Could you switch each "computer-use agent" in the records below to "desktop agent" and write the lines out again with nothing else altered?

====== Excerpted records ======

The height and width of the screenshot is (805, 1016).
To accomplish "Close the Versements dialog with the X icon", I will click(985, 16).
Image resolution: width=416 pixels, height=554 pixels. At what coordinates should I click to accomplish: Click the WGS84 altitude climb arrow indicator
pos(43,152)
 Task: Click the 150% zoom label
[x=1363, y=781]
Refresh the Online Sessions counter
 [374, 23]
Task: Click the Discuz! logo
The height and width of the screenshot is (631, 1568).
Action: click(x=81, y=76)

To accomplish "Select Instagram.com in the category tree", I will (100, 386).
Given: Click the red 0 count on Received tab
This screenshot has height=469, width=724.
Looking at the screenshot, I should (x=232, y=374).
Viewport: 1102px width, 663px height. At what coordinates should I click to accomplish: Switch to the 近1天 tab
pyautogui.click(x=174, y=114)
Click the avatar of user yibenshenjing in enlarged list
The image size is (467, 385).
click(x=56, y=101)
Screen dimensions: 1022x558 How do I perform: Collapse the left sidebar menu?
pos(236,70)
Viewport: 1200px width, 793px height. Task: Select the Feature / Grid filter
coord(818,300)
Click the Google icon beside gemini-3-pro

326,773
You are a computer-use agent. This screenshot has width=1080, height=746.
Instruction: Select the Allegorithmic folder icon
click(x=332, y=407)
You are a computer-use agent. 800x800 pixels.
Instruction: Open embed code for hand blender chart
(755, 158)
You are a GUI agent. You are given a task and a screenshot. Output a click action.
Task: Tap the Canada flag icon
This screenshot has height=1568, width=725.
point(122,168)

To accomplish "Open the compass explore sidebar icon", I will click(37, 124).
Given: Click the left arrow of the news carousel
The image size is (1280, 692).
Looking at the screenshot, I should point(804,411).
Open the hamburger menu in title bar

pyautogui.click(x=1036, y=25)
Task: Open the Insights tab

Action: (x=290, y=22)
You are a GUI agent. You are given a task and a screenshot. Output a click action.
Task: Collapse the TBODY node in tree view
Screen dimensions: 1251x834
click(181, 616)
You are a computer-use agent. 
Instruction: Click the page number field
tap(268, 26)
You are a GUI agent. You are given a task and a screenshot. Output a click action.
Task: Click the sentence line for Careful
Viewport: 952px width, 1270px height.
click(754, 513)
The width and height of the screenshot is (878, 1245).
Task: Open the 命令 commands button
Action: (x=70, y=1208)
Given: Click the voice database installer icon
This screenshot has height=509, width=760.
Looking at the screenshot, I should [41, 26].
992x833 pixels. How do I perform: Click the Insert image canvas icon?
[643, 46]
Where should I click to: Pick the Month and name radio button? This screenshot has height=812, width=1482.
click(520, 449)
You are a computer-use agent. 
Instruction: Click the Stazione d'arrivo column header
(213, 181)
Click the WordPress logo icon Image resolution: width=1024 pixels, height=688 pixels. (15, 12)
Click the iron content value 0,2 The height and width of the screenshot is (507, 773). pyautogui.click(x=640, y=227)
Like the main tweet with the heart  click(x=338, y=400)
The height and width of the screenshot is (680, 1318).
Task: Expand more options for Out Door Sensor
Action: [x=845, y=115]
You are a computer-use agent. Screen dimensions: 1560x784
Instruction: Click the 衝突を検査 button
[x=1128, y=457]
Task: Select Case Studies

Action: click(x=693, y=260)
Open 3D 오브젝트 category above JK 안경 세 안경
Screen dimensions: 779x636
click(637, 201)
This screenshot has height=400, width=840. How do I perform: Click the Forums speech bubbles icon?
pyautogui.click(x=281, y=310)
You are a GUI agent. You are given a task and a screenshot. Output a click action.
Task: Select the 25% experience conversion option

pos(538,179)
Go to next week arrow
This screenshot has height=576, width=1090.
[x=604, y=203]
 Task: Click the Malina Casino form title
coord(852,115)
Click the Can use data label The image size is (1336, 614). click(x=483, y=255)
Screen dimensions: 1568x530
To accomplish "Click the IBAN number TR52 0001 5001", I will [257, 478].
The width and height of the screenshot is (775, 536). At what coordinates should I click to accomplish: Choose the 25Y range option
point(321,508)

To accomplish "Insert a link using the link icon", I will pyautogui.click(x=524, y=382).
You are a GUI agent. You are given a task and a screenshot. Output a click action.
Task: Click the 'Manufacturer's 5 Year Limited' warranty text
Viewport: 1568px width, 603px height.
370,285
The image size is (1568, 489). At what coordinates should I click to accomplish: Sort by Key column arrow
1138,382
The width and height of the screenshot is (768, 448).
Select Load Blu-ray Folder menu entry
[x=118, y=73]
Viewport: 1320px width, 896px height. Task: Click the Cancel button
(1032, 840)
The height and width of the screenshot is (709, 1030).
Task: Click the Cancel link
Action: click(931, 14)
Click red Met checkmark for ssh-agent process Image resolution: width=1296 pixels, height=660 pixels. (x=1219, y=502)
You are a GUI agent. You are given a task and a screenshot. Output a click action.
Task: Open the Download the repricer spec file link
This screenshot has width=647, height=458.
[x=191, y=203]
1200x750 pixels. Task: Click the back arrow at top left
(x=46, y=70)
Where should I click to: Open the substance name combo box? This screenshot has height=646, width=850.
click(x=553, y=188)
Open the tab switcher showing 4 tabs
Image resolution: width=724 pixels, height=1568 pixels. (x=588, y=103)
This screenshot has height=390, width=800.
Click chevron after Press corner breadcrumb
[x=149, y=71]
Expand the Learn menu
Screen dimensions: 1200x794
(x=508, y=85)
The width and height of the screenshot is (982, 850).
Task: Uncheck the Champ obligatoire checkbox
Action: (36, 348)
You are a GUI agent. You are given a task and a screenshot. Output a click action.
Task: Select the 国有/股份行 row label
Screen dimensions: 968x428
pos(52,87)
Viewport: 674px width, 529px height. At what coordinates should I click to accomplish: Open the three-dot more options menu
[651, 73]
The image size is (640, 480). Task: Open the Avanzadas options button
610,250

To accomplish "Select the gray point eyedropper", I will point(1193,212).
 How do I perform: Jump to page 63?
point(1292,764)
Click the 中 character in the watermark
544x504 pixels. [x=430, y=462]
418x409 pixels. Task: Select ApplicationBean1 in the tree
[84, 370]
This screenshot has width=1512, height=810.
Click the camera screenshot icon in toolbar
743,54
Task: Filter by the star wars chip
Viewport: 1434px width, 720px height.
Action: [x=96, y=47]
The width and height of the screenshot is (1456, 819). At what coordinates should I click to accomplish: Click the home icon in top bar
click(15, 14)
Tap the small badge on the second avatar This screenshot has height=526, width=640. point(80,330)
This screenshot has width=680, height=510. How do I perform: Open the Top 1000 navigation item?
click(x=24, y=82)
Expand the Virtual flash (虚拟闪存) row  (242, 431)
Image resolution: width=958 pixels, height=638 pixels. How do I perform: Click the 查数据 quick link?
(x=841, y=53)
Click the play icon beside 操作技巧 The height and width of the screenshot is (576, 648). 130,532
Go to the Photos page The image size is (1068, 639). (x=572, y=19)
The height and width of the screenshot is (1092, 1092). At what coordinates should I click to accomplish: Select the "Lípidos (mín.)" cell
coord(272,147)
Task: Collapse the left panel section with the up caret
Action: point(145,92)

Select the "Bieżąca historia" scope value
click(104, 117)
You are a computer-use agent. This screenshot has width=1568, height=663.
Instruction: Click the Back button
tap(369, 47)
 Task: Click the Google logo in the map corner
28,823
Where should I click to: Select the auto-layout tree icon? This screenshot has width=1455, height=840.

======

Exercise answer:
The height and width of the screenshot is (805, 1016).
To accomplish "Close the Versements dialog with the X icon", I will click(985, 16).
Image resolution: width=416 pixels, height=554 pixels. At what coordinates should I click to accomplish: Click the WGS84 altitude climb arrow indicator
pos(43,152)
 Task: Click the 150% zoom label
[x=1363, y=781]
Refresh the Online Sessions counter
 [374, 23]
Task: Click the Discuz! logo
The height and width of the screenshot is (631, 1568).
Action: click(x=81, y=76)

To accomplish "Select Instagram.com in the category tree", I will (100, 386).
Given: Click the red 0 count on Received tab
This screenshot has height=469, width=724.
Looking at the screenshot, I should (x=232, y=374).
Viewport: 1102px width, 663px height. At what coordinates should I click to accomplish: Switch to the 近1天 tab
pyautogui.click(x=174, y=114)
Click the avatar of user yibenshenjing in enlarged list
The image size is (467, 385).
click(x=56, y=101)
Screen dimensions: 1022x558 How do I perform: Collapse the left sidebar menu?
pos(236,70)
Viewport: 1200px width, 793px height. Task: Select the Feature / Grid filter
coord(818,300)
Click the Google icon beside gemini-3-pro

326,773
You are a desktop agent. This screenshot has width=1080, height=746.
Instruction: Select the Allegorithmic folder icon
click(x=332, y=407)
You are a desktop agent. 800x800 pixels.
Instruction: Open embed code for hand blender chart
(755, 158)
You are a GUI agent. You are given a task and a screenshot. Output a click action.
Task: Tap the Canada flag icon
This screenshot has height=1568, width=725.
point(122,168)

To accomplish "Open the compass explore sidebar icon", I will click(37, 124).
Given: Click the left arrow of the news carousel
The image size is (1280, 692).
Looking at the screenshot, I should point(804,411).
Open the hamburger menu in title bar

pyautogui.click(x=1036, y=25)
Task: Open the Insights tab

Action: (x=290, y=22)
You are a GUI agent. You are given a task and a screenshot. Output a click action.
Task: Collapse the TBODY node in tree view
Screen dimensions: 1251x834
click(181, 616)
You are a desktop agent. 
Instruction: Click the page number field
tap(268, 26)
You are a GUI agent. You are given a task and a screenshot. Output a click action.
Task: Click the sentence line for Careful
Viewport: 952px width, 1270px height.
click(754, 513)
The width and height of the screenshot is (878, 1245).
Task: Open the 命令 commands button
Action: (x=70, y=1208)
Given: Click the voice database installer icon
This screenshot has height=509, width=760.
Looking at the screenshot, I should [41, 26].
992x833 pixels. How do I perform: Click the Insert image canvas icon?
[643, 46]
Where should I click to: Pick the Month and name radio button? This screenshot has height=812, width=1482.
click(520, 449)
You are a desktop agent. 
Instruction: Click the Stazione d'arrivo column header
(213, 181)
Click the WordPress logo icon Image resolution: width=1024 pixels, height=688 pixels. (15, 12)
Click the iron content value 0,2 The height and width of the screenshot is (507, 773). pyautogui.click(x=640, y=227)
Like the main tweet with the heart  click(x=338, y=400)
The height and width of the screenshot is (680, 1318).
Task: Expand more options for Out Door Sensor
Action: [x=845, y=115]
You are a desktop agent. Screen dimensions: 1560x784
Instruction: Click the 衝突を検査 button
[x=1128, y=457]
Task: Select Case Studies

Action: click(x=693, y=260)
Open 3D 오브젝트 category above JK 안경 세 안경
Screen dimensions: 779x636
click(637, 201)
This screenshot has height=400, width=840. How do I perform: Click the Forums speech bubbles icon?
pyautogui.click(x=281, y=310)
You are a GUI agent. You are given a task and a screenshot. Output a click action.
Task: Select the 25% experience conversion option

pos(538,179)
Go to next week arrow
This screenshot has height=576, width=1090.
[x=604, y=203]
 Task: Click the Malina Casino form title
coord(852,115)
Click the Can use data label The image size is (1336, 614). click(x=483, y=255)
Screen dimensions: 1568x530
To accomplish "Click the IBAN number TR52 0001 5001", I will [257, 478].
The width and height of the screenshot is (775, 536). At what coordinates should I click to accomplish: Choose the 25Y range option
point(321,508)

To accomplish "Insert a link using the link icon", I will pyautogui.click(x=524, y=382).
You are a GUI agent. You are given a task and a screenshot. Output a click action.
Task: Click the 'Manufacturer's 5 Year Limited' warranty text
Viewport: 1568px width, 603px height.
370,285
The image size is (1568, 489). At what coordinates should I click to accomplish: Sort by Key column arrow
1138,382
The width and height of the screenshot is (768, 448).
Select Load Blu-ray Folder menu entry
[x=118, y=73]
Viewport: 1320px width, 896px height. Task: Click the Cancel button
(1032, 840)
The height and width of the screenshot is (709, 1030).
Task: Click the Cancel link
Action: click(931, 14)
Click red Met checkmark for ssh-agent process Image resolution: width=1296 pixels, height=660 pixels. (x=1219, y=502)
You are a GUI agent. You are given a task and a screenshot. Output a click action.
Task: Open the Download the repricer spec file link
This screenshot has width=647, height=458.
[x=191, y=203]
1200x750 pixels. Task: Click the back arrow at top left
(x=46, y=70)
Where should I click to: Open the substance name combo box? This screenshot has height=646, width=850.
click(x=553, y=188)
Open the tab switcher showing 4 tabs
Image resolution: width=724 pixels, height=1568 pixels. (x=588, y=103)
This screenshot has height=390, width=800.
Click chevron after Press corner breadcrumb
[x=149, y=71]
Expand the Learn menu
Screen dimensions: 1200x794
(x=508, y=85)
The width and height of the screenshot is (982, 850).
Task: Uncheck the Champ obligatoire checkbox
Action: (36, 348)
You are a GUI agent. You are given a task and a screenshot. Output a click action.
Task: Select the 国有/股份行 row label
Screen dimensions: 968x428
pos(52,87)
Viewport: 674px width, 529px height. At what coordinates should I click to accomplish: Open the three-dot more options menu
[651, 73]
The image size is (640, 480). Task: Open the Avanzadas options button
610,250

To accomplish "Select the gray point eyedropper", I will point(1193,212).
 How do I perform: Jump to page 63?
point(1292,764)
Click the 中 character in the watermark
544x504 pixels. [x=430, y=462]
418x409 pixels. Task: Select ApplicationBean1 in the tree
[84, 370]
This screenshot has width=1512, height=810.
Click the camera screenshot icon in toolbar
743,54
Task: Filter by the star wars chip
Viewport: 1434px width, 720px height.
Action: [x=96, y=47]
The width and height of the screenshot is (1456, 819). At what coordinates should I click to accomplish: Click the home icon in top bar
click(15, 14)
Tap the small badge on the second avatar This screenshot has height=526, width=640. point(80,330)
This screenshot has width=680, height=510. How do I perform: Open the Top 1000 navigation item?
click(x=24, y=82)
Expand the Virtual flash (虚拟闪存) row  (242, 431)
Image resolution: width=958 pixels, height=638 pixels. How do I perform: Click the 查数据 quick link?
(x=841, y=53)
Click the play icon beside 操作技巧 The height and width of the screenshot is (576, 648). 130,532
Go to the Photos page The image size is (1068, 639). (x=572, y=19)
The height and width of the screenshot is (1092, 1092). At what coordinates should I click to accomplish: Select the "Lípidos (mín.)" cell
coord(272,147)
Task: Collapse the left panel section with the up caret
Action: point(145,92)

Select the "Bieżąca historia" scope value
click(104, 117)
You are a desktop agent. This screenshot has width=1568, height=663.
Instruction: Click the Back button
tap(369, 47)
 Task: Click the Google logo in the map corner
28,823
Where should I click to: Select the auto-layout tree icon? This screenshot has width=1455, height=840.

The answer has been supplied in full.